To coincide with the charity’s first birthday, it’s published an annual report filled with really incisive research. My somewhat prosaic and formal Chair’s foreword is below, but I thought it worth publishing here as a matter of record.
Before you start, if you or a loved one has had experience of mental health issues, do consider joining MMHPI’s research community.
“Money troubles and mental health problems are a marriage made in hell. Just a year ago I established the Money and Mental Health Policy Institute (MMHPI) to tackle that toxic combination.
“While over the last decade the financial services industry and others have made great strides in dealing with those already in the mire, little had been done to prevent problems in the first place.
“MMHPI is therefore tasked with conducting high quality, rigorous, innovative research to develop practical policy solutions to tackle the relationship between the two.
“The Institute has made huge strides already, establishing a reputation as an independent thought leader, and the go-to agency on these issues, as if it had been around for a decade. It has become a critical friend to both the financial services industry and the health system.
“I am proud to reflect on the rapid progress that has been made and very grateful to the charity’s brilliant Director, Polly Mackenzie, and her dedicated team for their vision and dynamism. It has resulted in not just seminal research and acres of column inches to enhance the debate, but most crucially a tangible impact on both policy and practice, making real difference to real people.
“In our first few months the charity established a headquarters, recruited a talented and committed team, and laid the groundwork for our future research by launching ‘Money on Your Mind’, an unprecedented study of the experiences of 5,000 people with mental health problems. Thank you to all the volunteers who took part – learning about your lived experience is invaluable and helps ensure our ideas will work in the real world.

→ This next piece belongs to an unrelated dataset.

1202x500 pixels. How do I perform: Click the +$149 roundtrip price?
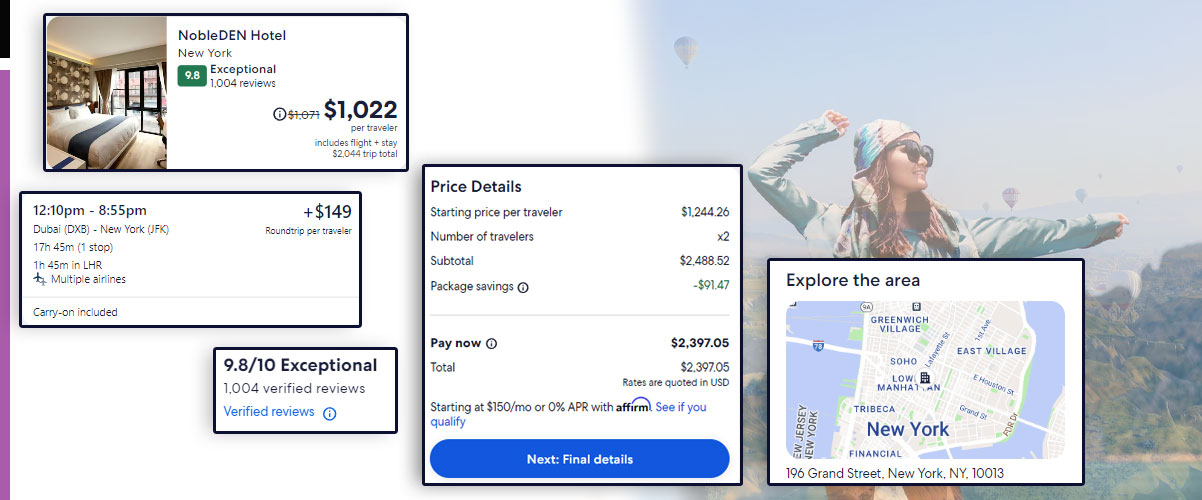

“That report established the key pathways between mental health problems and financial difficulty and highlighted areas where we, and others, can make a real difference.
“It also highlighted a hidden difficulty many faced in getting financial resolution. Lenders were requesting they submitted the ‘debt and mental health evidence form’ in order to be treated as vulnerable customers. Yet some found their GPs charging to sign this form: an unwelcome deterrent at a time many were at their most vulnerable. We campaigned on that, and in January the Prime Minister agreed to investigate changing the way it operates.
“Over subsequent months our health research demonstrated the ‘drag’ on recovery rates in mental health services presented by financial difficulty, and found that very few local areas are systematically tackling the issue, at the cost of both the patient and the NHS. We built strong relationships within government and the health system and are now scoping out the possibility of a pilot intervention in 2017/18.
“Our research within the financial services world has looked at issues from controlling spending to the role carers play in financial management. In January we published the results of an extensive literature review, mapping the likely impacts of a range of mental health conditions on financial capability and making the case for reasonable adjustments to products and services to ensure equal access for everyone.
“The case is well established for people with physical health conditions and I am proud it has now been made so clearly for people with mental health problems too.
“Building on this challenge to the sector, we partnered with the Financial Conduct Authority to run a two day ‘techsprint’, bringing together 100 developers from financial institutions and technology firms to build tools that might help. It was exciting to see first hand how the Institute’s research is already inspiring real change.
“Perhaps most importantly of all, in our first year we have built an ongoing thriving community of 2,000 people with personal experience of mental health problems. Their experiences and ideas underpin everything the Institute does, and we are hugely grateful to them for trusting us with their stories, and for joining us on this journey.
[If you’d like to join you can volunteer here – we’re under-indexing on male volunteers, if you know anyone who may be interested.]
“I’d like to thank the trustees for their time, our dedicated team for making our first year such a success, the advisory panel for their continued steerage, and the wider debt, financial services and mental health sectors for welcoming us so warmly. We look forward to continuing to work together and making further progress in 2017 and beyond.”